Traditionally, microscopy has been used to study phytoplankton, but it is slow, costly, and labor-intensive. While newer imaging technologies have sped up this process, they still require manual handling and expert classification. At Lamont-Doherty Earth Observatory, we modified a commercially available imaging system to automate the imaging of particles and plankton in water samples. This system can continuously capture phytoplankton images while a ship is moving, allowing data collection across large areas and over time. In the last two years, we have field-tested this system, amassing millions of images from oceans, coastal areas, and rivers.
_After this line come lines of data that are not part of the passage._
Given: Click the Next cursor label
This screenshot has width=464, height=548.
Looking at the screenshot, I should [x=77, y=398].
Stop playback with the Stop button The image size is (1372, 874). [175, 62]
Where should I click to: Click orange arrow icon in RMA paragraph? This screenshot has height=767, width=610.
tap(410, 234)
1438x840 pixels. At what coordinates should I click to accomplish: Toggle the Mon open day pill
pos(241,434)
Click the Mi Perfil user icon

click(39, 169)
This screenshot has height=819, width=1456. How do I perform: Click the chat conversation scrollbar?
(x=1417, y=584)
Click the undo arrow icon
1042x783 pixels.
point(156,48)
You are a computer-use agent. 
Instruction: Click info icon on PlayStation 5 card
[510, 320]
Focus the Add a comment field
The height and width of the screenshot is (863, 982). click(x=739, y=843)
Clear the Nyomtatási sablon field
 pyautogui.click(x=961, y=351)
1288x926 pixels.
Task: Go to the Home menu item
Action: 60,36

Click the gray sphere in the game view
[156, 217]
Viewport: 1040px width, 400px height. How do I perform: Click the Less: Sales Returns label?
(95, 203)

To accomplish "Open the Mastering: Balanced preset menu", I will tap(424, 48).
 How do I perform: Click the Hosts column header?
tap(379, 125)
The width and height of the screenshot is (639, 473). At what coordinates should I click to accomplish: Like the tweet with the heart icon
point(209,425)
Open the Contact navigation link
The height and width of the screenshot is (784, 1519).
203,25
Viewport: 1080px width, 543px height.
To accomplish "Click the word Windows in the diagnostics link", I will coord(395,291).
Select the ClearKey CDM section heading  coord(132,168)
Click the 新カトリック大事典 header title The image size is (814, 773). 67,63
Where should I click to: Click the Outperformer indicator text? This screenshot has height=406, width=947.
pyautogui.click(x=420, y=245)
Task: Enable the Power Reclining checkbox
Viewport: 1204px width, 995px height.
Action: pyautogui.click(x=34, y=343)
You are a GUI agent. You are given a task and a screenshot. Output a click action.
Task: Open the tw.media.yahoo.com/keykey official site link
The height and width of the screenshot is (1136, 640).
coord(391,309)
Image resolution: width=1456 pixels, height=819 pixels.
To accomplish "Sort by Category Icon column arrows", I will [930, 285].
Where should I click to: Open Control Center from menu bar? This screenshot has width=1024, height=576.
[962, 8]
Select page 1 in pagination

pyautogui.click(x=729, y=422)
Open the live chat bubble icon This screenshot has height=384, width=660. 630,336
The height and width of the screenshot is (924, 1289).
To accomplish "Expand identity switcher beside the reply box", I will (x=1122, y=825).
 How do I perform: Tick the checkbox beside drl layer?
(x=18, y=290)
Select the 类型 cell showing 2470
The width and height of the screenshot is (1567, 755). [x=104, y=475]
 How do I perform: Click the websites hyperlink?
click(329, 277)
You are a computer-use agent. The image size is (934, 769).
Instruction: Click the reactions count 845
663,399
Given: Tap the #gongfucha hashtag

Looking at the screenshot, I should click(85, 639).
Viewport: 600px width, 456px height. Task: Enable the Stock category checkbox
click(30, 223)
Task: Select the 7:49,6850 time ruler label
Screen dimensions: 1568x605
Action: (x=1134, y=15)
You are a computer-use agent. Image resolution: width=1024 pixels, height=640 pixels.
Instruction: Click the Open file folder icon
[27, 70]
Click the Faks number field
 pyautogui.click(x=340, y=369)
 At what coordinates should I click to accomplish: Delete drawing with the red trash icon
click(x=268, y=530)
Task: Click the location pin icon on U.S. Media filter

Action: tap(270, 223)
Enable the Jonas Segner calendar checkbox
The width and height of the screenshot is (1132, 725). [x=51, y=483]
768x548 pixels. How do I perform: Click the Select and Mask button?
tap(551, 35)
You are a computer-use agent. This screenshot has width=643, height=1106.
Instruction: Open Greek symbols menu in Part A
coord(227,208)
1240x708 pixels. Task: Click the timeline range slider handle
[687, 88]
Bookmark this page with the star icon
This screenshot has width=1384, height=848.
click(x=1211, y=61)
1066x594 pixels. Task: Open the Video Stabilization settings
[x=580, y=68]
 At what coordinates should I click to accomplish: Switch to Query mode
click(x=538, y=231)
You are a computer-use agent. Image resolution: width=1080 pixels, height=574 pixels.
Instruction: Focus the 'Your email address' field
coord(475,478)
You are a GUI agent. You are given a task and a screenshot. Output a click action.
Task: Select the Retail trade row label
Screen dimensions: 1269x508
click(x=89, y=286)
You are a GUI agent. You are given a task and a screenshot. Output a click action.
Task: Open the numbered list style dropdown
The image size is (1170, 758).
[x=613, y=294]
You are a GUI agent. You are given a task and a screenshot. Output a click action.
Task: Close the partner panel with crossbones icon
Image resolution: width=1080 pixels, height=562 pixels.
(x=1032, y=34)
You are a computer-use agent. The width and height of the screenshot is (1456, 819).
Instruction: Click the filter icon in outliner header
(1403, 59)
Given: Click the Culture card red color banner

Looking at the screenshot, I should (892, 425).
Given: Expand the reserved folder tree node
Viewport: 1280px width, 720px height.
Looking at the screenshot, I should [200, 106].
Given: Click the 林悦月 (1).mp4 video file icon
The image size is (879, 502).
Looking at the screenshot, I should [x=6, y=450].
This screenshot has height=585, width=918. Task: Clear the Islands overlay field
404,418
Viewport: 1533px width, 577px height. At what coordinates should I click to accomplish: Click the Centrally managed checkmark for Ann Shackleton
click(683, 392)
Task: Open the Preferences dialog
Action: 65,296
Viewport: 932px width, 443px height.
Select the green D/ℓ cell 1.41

However, the slow manual classification process is still a challenge. Our goal is to overcome this by developing a Computer-Assisted Automated Phytoplankton Classification System (CAPCS) using advanced computer vision and deep learning techniques. This will enable rapid, accurate identification of phytoplankton species based on unique features, transforming data collection.
This innovation is critical for NASA’s hyperspectral ocean color sensors, like PACE, EMIT, GLIMR, which aim to detect major phytoplankton groups from space. Overcoming these challenges will revolutionize water quality, marine pollution, climate change, and fisheries sciences, meeting the growing demand for high-resolution data from both field and satellite observations.
DSI Scholar Responsibilities
1. Develop AI Models:
– Design and implement deep learning models for phytoplankton image classification.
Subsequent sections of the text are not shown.